> _DOCUMENT TEXT_:
========================================

# touchpad external hard drive or camera



## timmyk12 (Mar 10, 2012)

Hey i've been doing some reasearch, and i'd love to take my external HD and touchpad on deployment with me, and I just had a question or two.

I've seen all the threads and done all the research about people using usb devices with the touchpad, but i've never seen a for sure yes or no. So I am just wondering if you guys could give me that. (a yes or no that is)

using:
micro USB to female usb (USB OTG) adapter
the usb Y cable
the externally powered usb hub

would it be possible to connect to a 2TB external HD (it has an external power source so i'd plug it into the wall, and the hub) and transfer movies/files around?

Another question, is would this USB option enable a USB webcam to work?

If somebody had any definate answerd i'd be really grateful. i'm sorry for my lack of knowledge, this whole customization of tablets, phones etc is new to me.

Thanks,
-Timmyk12


----------



## bryantjopplin (Oct 4, 2011)

Yes theoretically its will I have never used a 2 tb hdd before so I can't say yes. But 8gb thumb drives work well. You using stock touch pad or Android flavored?

========================================

> _SUPPLIED RECORDS_:
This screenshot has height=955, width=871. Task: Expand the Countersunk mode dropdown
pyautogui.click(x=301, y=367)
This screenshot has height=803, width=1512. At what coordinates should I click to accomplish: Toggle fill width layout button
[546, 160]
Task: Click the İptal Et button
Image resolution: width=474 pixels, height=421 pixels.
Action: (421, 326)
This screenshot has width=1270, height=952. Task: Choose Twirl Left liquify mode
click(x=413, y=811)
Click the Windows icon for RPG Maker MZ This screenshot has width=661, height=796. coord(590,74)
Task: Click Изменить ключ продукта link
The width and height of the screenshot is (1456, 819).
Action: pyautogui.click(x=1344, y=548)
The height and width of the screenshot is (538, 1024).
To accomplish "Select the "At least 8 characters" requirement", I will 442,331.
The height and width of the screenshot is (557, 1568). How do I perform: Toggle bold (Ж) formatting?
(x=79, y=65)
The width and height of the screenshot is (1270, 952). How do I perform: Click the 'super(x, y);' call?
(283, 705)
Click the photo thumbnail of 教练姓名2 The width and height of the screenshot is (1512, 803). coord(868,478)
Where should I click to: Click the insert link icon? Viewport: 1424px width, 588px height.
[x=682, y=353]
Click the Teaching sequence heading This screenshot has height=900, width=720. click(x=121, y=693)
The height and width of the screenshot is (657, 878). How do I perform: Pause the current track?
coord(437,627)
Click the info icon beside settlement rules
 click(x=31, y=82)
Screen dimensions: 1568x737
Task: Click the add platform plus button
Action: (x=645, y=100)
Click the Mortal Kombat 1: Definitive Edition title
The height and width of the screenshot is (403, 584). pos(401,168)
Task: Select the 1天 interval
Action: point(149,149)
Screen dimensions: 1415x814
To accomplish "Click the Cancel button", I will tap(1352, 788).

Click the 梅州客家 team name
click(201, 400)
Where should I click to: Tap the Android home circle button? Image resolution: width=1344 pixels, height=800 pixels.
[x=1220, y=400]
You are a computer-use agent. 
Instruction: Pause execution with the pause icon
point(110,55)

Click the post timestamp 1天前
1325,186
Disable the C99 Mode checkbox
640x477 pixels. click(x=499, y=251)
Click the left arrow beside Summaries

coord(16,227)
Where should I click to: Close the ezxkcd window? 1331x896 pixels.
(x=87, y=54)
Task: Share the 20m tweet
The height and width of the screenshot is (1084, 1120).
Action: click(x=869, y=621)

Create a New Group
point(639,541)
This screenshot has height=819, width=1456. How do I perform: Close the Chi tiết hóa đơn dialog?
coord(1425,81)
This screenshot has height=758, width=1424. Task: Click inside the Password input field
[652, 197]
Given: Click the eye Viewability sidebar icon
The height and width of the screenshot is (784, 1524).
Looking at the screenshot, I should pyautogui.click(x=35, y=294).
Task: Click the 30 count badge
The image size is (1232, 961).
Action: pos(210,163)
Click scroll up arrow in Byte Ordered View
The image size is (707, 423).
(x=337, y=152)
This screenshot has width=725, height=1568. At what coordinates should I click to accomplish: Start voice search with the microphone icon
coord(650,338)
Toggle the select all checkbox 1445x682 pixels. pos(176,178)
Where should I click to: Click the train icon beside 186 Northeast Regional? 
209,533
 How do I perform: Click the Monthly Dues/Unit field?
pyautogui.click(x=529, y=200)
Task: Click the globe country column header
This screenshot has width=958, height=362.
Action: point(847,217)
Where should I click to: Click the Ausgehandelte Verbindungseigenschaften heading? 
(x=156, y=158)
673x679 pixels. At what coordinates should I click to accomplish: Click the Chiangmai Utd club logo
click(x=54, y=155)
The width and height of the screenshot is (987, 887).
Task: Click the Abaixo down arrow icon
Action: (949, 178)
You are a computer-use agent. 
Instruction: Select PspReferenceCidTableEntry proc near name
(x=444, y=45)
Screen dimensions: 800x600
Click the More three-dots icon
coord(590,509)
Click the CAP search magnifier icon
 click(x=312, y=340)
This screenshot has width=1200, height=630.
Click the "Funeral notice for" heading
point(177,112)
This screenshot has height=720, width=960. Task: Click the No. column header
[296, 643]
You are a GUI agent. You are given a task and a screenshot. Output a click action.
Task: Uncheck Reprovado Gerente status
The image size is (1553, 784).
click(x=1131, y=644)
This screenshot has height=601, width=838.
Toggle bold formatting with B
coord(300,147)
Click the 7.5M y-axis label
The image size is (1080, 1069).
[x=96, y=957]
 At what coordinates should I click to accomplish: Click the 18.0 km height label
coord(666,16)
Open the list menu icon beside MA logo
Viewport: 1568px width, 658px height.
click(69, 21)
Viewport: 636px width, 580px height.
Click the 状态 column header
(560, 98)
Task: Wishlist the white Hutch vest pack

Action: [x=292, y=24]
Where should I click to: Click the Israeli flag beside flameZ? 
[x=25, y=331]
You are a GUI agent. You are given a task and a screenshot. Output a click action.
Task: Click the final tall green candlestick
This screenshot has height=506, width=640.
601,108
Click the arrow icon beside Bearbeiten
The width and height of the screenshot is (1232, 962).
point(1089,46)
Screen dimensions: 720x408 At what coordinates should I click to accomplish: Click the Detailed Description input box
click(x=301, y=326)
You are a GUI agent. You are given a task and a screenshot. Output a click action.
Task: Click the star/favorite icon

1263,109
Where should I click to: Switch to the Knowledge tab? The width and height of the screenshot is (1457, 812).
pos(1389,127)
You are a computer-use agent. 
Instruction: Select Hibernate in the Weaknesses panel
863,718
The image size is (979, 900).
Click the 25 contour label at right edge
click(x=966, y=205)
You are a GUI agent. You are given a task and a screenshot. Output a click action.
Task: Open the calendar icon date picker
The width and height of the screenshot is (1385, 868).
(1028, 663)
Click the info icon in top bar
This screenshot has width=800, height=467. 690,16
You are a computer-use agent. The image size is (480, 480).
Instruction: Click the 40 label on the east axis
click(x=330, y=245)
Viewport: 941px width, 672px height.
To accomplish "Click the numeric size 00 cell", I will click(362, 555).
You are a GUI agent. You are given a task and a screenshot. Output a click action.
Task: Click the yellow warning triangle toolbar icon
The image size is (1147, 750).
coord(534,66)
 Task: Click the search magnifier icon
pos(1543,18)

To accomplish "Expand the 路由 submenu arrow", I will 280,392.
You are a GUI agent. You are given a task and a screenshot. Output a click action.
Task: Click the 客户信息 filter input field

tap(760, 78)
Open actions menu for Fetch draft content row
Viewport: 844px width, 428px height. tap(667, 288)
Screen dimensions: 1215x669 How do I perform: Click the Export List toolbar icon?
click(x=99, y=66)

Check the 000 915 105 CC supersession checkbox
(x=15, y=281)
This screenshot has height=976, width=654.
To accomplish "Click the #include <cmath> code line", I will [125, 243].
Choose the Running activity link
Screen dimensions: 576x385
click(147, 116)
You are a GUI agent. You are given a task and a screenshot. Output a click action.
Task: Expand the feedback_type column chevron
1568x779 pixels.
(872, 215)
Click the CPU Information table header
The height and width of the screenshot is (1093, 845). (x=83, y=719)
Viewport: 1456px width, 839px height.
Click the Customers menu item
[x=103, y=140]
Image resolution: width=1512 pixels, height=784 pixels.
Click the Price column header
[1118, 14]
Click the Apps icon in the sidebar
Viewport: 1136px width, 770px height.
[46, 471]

========================================

> _GOALS_:
1. Reproduce word for word the stretch of the touchpad forum thread from "Hey i've been" through "webcam to work?".
2. Quote the stretch of the records from their start through the line that contains "coord(16,227)".

> _SOLUTION SET_:
1.
Hey i've been doing some reasearch, and i'd love to take my external HD and touchpad on deployment with me, and I just had a question or two.

I've seen all the threads and done all the research about people using usb devices with the touchpad, but i've never seen a for sure yes or no. So I am just wondering if you guys could give me that. (a yes or no that is)

using:
micro USB to female usb (USB OTG) adapter
the usb Y cable
the externally powered usb hub

would it be possible to connect to a 2TB external HD (it has an external power source so i'd plug it into the wall, and the hub) and transfer movies/files around?

Another question, is would this USB option enable a USB webcam to work?

2.
This screenshot has height=955, width=871. Task: Expand the Countersunk mode dropdown
pyautogui.click(x=301, y=367)
This screenshot has height=803, width=1512. At what coordinates should I click to accomplish: Toggle fill width layout button
[546, 160]
Task: Click the İptal Et button
Image resolution: width=474 pixels, height=421 pixels.
Action: (421, 326)
This screenshot has width=1270, height=952. Task: Choose Twirl Left liquify mode
click(x=413, y=811)
Click the Windows icon for RPG Maker MZ This screenshot has width=661, height=796. coord(590,74)
Task: Click Изменить ключ продукта link
The width and height of the screenshot is (1456, 819).
Action: pyautogui.click(x=1344, y=548)
The height and width of the screenshot is (538, 1024).
To accomplish "Select the "At least 8 characters" requirement", I will 442,331.
The height and width of the screenshot is (557, 1568). How do I perform: Toggle bold (Ж) formatting?
(x=79, y=65)
The width and height of the screenshot is (1270, 952). How do I perform: Click the 'super(x, y);' call?
(283, 705)
Click the photo thumbnail of 教练姓名2 The width and height of the screenshot is (1512, 803). coord(868,478)
Where should I click to: Click the insert link icon? Viewport: 1424px width, 588px height.
[x=682, y=353]
Click the Teaching sequence heading This screenshot has height=900, width=720. click(x=121, y=693)
The height and width of the screenshot is (657, 878). How do I perform: Pause the current track?
coord(437,627)
Click the info icon beside settlement rules
 click(x=31, y=82)
Screen dimensions: 1568x737
Task: Click the add platform plus button
Action: (x=645, y=100)
Click the Mortal Kombat 1: Definitive Edition title
The height and width of the screenshot is (403, 584). pos(401,168)
Task: Select the 1天 interval
Action: point(149,149)
Screen dimensions: 1415x814
To accomplish "Click the Cancel button", I will tap(1352, 788).

Click the 梅州客家 team name
click(201, 400)
Where should I click to: Tap the Android home circle button? Image resolution: width=1344 pixels, height=800 pixels.
[x=1220, y=400]
You are a computer-use agent. 
Instruction: Pause execution with the pause icon
point(110,55)

Click the post timestamp 1天前
1325,186
Disable the C99 Mode checkbox
640x477 pixels. click(x=499, y=251)
Click the left arrow beside Summaries

coord(16,227)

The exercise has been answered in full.